• **Exercise goal**: The data below is to be repeated in full, exactly as shown.

Material for the task section start

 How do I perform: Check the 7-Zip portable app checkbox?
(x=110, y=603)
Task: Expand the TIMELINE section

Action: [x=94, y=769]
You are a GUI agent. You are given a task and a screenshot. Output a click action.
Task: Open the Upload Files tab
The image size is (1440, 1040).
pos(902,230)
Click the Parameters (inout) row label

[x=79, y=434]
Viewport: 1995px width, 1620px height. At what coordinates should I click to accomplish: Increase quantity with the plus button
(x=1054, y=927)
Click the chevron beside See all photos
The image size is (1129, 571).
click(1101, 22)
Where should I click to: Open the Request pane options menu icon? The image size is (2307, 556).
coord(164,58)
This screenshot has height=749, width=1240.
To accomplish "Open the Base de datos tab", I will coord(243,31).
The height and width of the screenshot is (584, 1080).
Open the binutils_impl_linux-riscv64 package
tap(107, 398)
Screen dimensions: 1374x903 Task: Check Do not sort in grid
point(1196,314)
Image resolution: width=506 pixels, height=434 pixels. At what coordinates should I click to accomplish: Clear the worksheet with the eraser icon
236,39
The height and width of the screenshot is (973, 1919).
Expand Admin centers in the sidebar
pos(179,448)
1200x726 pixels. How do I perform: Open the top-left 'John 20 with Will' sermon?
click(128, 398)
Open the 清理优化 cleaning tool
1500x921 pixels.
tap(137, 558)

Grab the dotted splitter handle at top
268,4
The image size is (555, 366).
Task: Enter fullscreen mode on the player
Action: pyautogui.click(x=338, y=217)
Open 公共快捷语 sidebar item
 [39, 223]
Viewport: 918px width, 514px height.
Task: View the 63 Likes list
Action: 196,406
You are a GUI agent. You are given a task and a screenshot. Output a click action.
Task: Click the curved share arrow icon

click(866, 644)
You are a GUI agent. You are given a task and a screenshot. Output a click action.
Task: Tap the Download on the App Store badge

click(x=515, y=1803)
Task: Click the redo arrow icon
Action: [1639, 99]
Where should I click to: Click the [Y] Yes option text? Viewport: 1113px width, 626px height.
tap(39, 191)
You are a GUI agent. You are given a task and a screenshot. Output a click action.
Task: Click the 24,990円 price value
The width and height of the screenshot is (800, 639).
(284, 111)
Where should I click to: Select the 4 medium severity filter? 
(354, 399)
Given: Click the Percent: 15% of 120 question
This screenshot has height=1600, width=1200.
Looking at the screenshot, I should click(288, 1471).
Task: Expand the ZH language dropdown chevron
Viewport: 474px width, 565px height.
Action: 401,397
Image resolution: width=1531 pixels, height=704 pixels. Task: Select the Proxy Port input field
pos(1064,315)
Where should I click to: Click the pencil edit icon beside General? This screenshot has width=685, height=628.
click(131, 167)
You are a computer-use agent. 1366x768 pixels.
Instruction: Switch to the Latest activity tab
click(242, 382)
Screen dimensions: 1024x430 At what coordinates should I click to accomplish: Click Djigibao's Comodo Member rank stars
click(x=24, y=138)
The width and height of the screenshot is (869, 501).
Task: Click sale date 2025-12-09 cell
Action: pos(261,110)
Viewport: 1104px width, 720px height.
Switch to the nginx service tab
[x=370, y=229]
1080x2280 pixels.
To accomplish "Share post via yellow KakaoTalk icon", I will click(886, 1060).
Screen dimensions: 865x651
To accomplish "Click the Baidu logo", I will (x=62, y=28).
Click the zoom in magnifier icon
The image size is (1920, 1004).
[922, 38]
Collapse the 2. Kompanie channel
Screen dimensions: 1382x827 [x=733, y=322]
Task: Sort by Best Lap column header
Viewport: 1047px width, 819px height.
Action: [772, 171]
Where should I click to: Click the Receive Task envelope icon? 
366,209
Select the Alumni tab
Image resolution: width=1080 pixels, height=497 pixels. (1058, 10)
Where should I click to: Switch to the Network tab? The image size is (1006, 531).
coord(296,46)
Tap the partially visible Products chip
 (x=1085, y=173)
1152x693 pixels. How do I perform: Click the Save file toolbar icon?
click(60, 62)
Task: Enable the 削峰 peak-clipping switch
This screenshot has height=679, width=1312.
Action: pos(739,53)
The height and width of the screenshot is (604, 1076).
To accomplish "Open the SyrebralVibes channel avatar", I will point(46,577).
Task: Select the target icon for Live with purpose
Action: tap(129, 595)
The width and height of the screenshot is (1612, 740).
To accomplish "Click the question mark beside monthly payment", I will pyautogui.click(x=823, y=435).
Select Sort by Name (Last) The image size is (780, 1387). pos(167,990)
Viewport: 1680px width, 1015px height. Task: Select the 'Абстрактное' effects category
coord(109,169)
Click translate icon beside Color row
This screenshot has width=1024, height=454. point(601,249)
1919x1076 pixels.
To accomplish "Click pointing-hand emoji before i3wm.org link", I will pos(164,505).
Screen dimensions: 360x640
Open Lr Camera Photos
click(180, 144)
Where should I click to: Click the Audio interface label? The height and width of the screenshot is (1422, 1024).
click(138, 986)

Material for the task section end

• **Exercise response**:
 How do I perform: Check the 7-Zip portable app checkbox?
(x=110, y=603)
Task: Expand the TIMELINE section

Action: [x=94, y=769]
You are a GUI agent. You are given a task and a screenshot. Output a click action.
Task: Open the Upload Files tab
The image size is (1440, 1040).
pos(902,230)
Click the Parameters (inout) row label

[x=79, y=434]
Viewport: 1995px width, 1620px height. At what coordinates should I click to accomplish: Increase quantity with the plus button
(x=1054, y=927)
Click the chevron beside See all photos
The image size is (1129, 571).
click(1101, 22)
Where should I click to: Open the Request pane options menu icon? The image size is (2307, 556).
coord(164,58)
This screenshot has height=749, width=1240.
To accomplish "Open the Base de datos tab", I will coord(243,31).
The height and width of the screenshot is (584, 1080).
Open the binutils_impl_linux-riscv64 package
tap(107, 398)
Screen dimensions: 1374x903 Task: Check Do not sort in grid
point(1196,314)
Image resolution: width=506 pixels, height=434 pixels. At what coordinates should I click to accomplish: Clear the worksheet with the eraser icon
236,39
The height and width of the screenshot is (973, 1919).
Expand Admin centers in the sidebar
pos(179,448)
1200x726 pixels. How do I perform: Open the top-left 'John 20 with Will' sermon?
click(128, 398)
Open the 清理优化 cleaning tool
1500x921 pixels.
tap(137, 558)

Grab the dotted splitter handle at top
268,4
The image size is (555, 366).
Task: Enter fullscreen mode on the player
Action: pyautogui.click(x=338, y=217)
Open 公共快捷语 sidebar item
 [39, 223]
Viewport: 918px width, 514px height.
Task: View the 63 Likes list
Action: 196,406
You are a GUI agent. You are given a task and a screenshot. Output a click action.
Task: Click the curved share arrow icon

click(866, 644)
You are a GUI agent. You are given a task and a screenshot. Output a click action.
Task: Tap the Download on the App Store badge

click(x=515, y=1803)
Task: Click the redo arrow icon
Action: [1639, 99]
Where should I click to: Click the [Y] Yes option text? Viewport: 1113px width, 626px height.
tap(39, 191)
You are a GUI agent. You are given a task and a screenshot. Output a click action.
Task: Click the 24,990円 price value
The width and height of the screenshot is (800, 639).
(284, 111)
Where should I click to: Select the 4 medium severity filter? 
(354, 399)
Given: Click the Percent: 15% of 120 question
This screenshot has height=1600, width=1200.
Looking at the screenshot, I should click(288, 1471).
Task: Expand the ZH language dropdown chevron
Viewport: 474px width, 565px height.
Action: 401,397
Image resolution: width=1531 pixels, height=704 pixels. Task: Select the Proxy Port input field
pos(1064,315)
Where should I click to: Click the pencil edit icon beside General? This screenshot has width=685, height=628.
click(131, 167)
You are a computer-use agent. 1366x768 pixels.
Instruction: Switch to the Latest activity tab
click(242, 382)
Screen dimensions: 1024x430 At what coordinates should I click to accomplish: Click Djigibao's Comodo Member rank stars
click(x=24, y=138)
The width and height of the screenshot is (869, 501).
Task: Click sale date 2025-12-09 cell
Action: pos(261,110)
Viewport: 1104px width, 720px height.
Switch to the nginx service tab
[x=370, y=229]
1080x2280 pixels.
To accomplish "Share post via yellow KakaoTalk icon", I will click(886, 1060).
Screen dimensions: 865x651
To accomplish "Click the Baidu logo", I will (x=62, y=28).
Click the zoom in magnifier icon
The image size is (1920, 1004).
[922, 38]
Collapse the 2. Kompanie channel
Screen dimensions: 1382x827 [x=733, y=322]
Task: Sort by Best Lap column header
Viewport: 1047px width, 819px height.
Action: [772, 171]
Where should I click to: Click the Receive Task envelope icon? 
366,209
Select the Alumni tab
Image resolution: width=1080 pixels, height=497 pixels. (1058, 10)
Where should I click to: Switch to the Network tab? The image size is (1006, 531).
coord(296,46)
Tap the partially visible Products chip
 (x=1085, y=173)
1152x693 pixels. How do I perform: Click the Save file toolbar icon?
click(60, 62)
Task: Enable the 削峰 peak-clipping switch
This screenshot has height=679, width=1312.
Action: pos(739,53)
The height and width of the screenshot is (604, 1076).
To accomplish "Open the SyrebralVibes channel avatar", I will point(46,577).
Task: Select the target icon for Live with purpose
Action: tap(129, 595)
The width and height of the screenshot is (1612, 740).
To accomplish "Click the question mark beside monthly payment", I will pyautogui.click(x=823, y=435).
Select Sort by Name (Last) The image size is (780, 1387). pos(167,990)
Viewport: 1680px width, 1015px height. Task: Select the 'Абстрактное' effects category
coord(109,169)
Click translate icon beside Color row
This screenshot has width=1024, height=454. point(601,249)
1919x1076 pixels.
To accomplish "Click pointing-hand emoji before i3wm.org link", I will pos(164,505).
Screen dimensions: 360x640
Open Lr Camera Photos
click(180, 144)
Where should I click to: Click the Audio interface label? The height and width of the screenshot is (1422, 1024).
click(138, 986)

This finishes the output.